We studied consecutive drivers reported to the Ontario Ministry of Transportation (n = 795) who had a diagnosis of diabetes, reported their blood sugar control with HbA1c, or had documentation of a subsequent traffic crash. We found one-in-fourteen had been involved in a crash. Contrary to legal theories, those with better blood sugar control had a higher risk of a crash. The attributable risk was substantial (almost 1/2 the crashes), and mostly due to those who had severe hypoglycemic attacks. The adverse association persisted across a range of HbA1c values where the risk at the bottom quartile was twice the risk at the top quarter. This risk occurred regardless of treatment with injection or pills. Older patient age was associated with the greatest absolute risks.

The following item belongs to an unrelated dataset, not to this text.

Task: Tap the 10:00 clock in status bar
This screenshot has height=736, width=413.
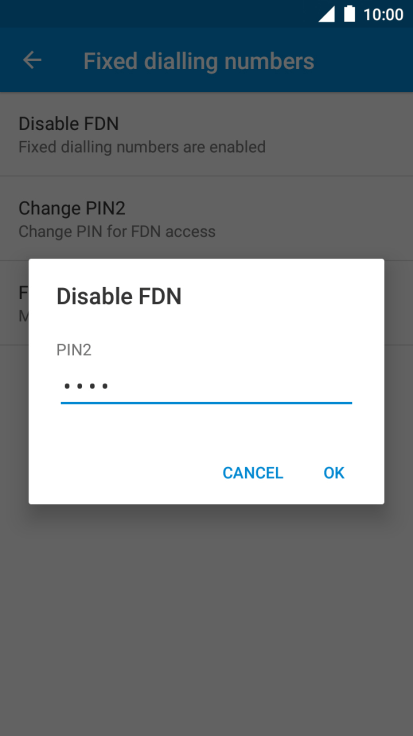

The main conclusion was that tighter glycemic control, as measured by the HbA1c, is associated with an increased risk of a traffic crash. One explanation is that intensive treatments sometimes causes low blood sugars that harm the brain or nerves and that make a person less fit to drive. This finding called into question laws in Ontario that restricted driver licenses on the basis of this measure of control. In turn, we subsequently worked with the Ontario Ministry of Transportation to highlight the difficulty in judging fitness-to-drive for adults with severe diabetes mellitus. A patient's HbA1c level is neither necessary nor sufficient. This has now resulted in a more thoughtful and holistic approach to assessing fitness to drive in Ontario and beyond.
Together, the work shows how science can inform traffic safety and guide laws that make roads safer for us all. More generally, the research is another example where science helps society learn from mistakes to lessen future suffering.